84P - Trimodality therapy including radical resection for pancoast tumors: T4 is not a contraindication for radical surgery

Date 17 April 2015
Event ELCC 2015
Session Poster lunch
Topics Anti-Cancer Agents & Biologic Therapy
Non-Small-Cell Lung Cancer, Locally Advanced
Surgery and/or Radiotherapy of Cancer
Presenter Mir Hoda
Citation Annals of Oncology (2015) 26 (suppl_1): 24-28. 10.1093/annonc/mdv049
Authors M.A. Hoda1, R. Waseda1, T. Klikovits1, O. Foesleitner2, S. Zoechbauer-Mueller3, K. Dieckmann4, H. Prosch5, R. Pirker3, W. Klepetko1
  • 1Division Of Thoracic Surgery, Department Of Surgery, Vienna General Hospital (AKH) - Medizinische Universität Wien, 1090 - Vienna/AT
  • 2Division Of Thoracic Surgery, Vienna General Hospital (AKH) - Medizinische Universität Wien, 1090 - Vienna/AT
  • 3Division Of Oncology, Department Of Medicine I, Vienna General Hospital (AKH) - Medizinische Universität Wien, 1090 - Vienna/AT
  • 4Department Of Radiation Oncology, Vienna General Hospital (AKH) - Medizinische Universität Wien, 1090 - Vienna/AT
  • 5Department Of Radiology, Vienna General Hospital (AKH) - Medizinische Universität Wien, 1090 - Vienna/AT



Neodajuvant chemoradiotherapy (NCRT) followed by surgical resection is the therapy regimen of choice in patients with Pancoast tumors. However, surgery remains challenging in these patients and extended procedures, particularly in T4 tumors, with resection and reconstruction of vessels and spine structures are required. Therefore this study aims to evaluate the efficacy and safety of trimodality treatment for a locally very advanced Pancoast tumor patient cohort.


66 consecutive patients with Pancoast tumors treated surgically from 1998 to 2013 were identified in the institutional database. Patient's medical records were reviewed retrospectively and data was analyzed by using PASW Statistics 18.0 package.
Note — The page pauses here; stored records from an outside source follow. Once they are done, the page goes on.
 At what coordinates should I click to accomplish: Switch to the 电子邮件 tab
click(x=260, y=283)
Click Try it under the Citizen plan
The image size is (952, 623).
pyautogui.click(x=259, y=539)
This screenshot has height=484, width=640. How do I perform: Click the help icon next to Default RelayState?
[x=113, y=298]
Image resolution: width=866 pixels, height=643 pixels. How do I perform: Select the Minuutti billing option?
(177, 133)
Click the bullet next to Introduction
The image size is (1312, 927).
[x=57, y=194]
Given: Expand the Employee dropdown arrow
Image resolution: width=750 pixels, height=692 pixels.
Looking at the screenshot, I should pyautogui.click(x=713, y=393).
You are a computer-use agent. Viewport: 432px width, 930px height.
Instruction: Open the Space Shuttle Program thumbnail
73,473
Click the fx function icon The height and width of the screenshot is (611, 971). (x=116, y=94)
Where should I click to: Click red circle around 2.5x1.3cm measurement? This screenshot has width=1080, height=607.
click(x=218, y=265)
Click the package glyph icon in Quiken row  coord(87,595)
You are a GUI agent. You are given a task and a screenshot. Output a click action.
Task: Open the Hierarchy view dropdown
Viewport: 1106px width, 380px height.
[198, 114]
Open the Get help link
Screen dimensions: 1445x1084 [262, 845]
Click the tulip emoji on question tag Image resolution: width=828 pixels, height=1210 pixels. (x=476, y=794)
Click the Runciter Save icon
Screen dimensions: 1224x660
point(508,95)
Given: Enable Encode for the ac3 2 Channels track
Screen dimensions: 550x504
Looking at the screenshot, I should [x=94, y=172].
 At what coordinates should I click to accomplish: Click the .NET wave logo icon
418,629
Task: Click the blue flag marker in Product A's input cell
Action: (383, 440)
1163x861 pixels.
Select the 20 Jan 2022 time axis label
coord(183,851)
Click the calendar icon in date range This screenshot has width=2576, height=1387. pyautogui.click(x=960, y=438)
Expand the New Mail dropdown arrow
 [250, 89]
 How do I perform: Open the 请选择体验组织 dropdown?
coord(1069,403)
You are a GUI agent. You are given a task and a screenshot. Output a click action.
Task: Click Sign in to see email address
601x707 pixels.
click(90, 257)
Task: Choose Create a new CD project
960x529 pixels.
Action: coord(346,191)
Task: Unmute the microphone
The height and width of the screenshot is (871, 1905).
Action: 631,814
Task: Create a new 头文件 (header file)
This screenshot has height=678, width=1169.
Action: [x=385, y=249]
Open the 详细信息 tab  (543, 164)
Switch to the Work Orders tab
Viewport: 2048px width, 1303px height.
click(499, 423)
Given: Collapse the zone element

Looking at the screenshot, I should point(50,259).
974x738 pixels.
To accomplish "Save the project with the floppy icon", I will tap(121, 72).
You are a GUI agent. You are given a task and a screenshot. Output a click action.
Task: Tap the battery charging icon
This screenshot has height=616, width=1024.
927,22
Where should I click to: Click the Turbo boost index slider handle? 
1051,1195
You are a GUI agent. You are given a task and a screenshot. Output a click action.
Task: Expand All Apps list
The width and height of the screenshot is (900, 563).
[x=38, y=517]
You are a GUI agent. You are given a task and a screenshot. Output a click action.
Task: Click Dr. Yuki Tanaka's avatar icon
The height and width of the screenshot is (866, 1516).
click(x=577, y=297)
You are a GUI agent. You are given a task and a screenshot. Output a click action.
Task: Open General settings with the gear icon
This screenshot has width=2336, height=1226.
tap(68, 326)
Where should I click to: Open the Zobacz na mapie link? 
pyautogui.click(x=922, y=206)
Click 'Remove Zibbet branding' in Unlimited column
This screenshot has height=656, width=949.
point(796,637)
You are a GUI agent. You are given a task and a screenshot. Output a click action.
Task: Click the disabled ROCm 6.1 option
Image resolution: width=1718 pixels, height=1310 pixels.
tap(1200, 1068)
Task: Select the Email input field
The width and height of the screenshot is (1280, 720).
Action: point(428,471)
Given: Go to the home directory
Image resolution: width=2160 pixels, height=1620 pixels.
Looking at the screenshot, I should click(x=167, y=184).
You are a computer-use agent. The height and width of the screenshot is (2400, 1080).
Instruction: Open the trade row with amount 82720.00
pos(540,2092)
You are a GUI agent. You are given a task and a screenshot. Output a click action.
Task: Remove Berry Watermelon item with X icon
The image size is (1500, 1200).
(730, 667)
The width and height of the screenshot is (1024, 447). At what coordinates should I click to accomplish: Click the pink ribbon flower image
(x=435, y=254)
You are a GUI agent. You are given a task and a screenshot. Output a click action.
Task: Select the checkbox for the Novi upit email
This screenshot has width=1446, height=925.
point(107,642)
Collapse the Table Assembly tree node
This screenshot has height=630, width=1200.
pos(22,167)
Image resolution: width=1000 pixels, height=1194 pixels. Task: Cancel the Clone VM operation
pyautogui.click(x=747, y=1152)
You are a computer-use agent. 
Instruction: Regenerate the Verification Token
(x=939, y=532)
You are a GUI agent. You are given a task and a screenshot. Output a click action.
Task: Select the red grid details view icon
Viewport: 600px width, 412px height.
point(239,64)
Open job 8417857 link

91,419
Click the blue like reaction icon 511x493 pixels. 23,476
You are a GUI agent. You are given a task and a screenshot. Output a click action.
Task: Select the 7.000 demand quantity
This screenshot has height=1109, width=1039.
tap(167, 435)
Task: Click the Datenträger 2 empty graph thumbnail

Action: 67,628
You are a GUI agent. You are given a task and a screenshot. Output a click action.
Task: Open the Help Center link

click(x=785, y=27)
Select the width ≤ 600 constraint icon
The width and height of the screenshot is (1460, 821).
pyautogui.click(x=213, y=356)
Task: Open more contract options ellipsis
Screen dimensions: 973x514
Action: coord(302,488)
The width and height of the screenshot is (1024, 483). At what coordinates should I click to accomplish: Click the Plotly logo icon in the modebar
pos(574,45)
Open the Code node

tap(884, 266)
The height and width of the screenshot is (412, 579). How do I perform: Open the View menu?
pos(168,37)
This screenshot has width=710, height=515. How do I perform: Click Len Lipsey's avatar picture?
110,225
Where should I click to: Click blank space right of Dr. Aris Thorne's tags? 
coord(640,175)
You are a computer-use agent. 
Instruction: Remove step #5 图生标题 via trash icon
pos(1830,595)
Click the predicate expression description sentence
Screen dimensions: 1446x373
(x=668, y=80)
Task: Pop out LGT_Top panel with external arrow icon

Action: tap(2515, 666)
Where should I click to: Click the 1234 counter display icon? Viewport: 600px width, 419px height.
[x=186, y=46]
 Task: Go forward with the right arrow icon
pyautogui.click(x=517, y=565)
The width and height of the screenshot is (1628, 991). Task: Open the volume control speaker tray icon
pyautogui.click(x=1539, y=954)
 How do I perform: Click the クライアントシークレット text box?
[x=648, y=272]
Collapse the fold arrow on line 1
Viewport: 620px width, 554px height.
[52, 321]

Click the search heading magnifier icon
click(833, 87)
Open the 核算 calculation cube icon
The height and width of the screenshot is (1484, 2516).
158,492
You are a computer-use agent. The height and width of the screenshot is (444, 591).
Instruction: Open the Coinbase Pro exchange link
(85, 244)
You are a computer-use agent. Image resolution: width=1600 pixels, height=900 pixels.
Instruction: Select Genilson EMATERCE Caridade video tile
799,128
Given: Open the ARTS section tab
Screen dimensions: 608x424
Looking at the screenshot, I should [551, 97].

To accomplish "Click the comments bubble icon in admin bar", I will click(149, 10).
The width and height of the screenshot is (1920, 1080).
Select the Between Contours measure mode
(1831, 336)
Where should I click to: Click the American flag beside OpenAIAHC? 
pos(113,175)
Patients mean age was 57 (31-84) years. 47 male and 19 female patients had the following ECOG status: 0 in 54; 1 in 7 and 2 in 5 cases. Main histology was adenocarcinoma in 31, squamous cell carcinoma in 28 and others in 7 patients. 46 (70%) patients underwent NCRT, 12 (18%) neoadjuvant chemotherapy alone prior to surgery and 8 (12%) received no neoadjuvant treatment. The extent of lung resection was: 52(79%) lobectomies, 9(14%) pneumonectomies, and 5(7%) sublobar resections. Extended procedures were performed in 37(56%) cases (12 for big vessels, 10 for spine, 3 for vessels and spine, and 4 for vessels and anterior chest wall). Complete resection was achieved in 58(88%) patients. 30-day mortality was 4.5%. Overall survival (OS) was 53.4% and disease-free survival (DFS) was 42.0% at 3-years. No influence on survival was observed with regard to the extended surgical procedure and the extent of lung resection. Pathological N stage and no NCRT were significant risk factors for OS. No NCRT and absent pathological response were significant risk factor for DFS. Clinical T stage, extended procedure, extent of lung resection did not significantly alter OS or DFS in multivariate analysis.


In the present series, trimodality treatment with radical resection for Pancoast tumors had favorable survival outcomes. Especially T4 tumors with involvement of big vessels and spine structures were not a contraindication for radical resection after NCRT.


All authors have declared no conflicts of interest.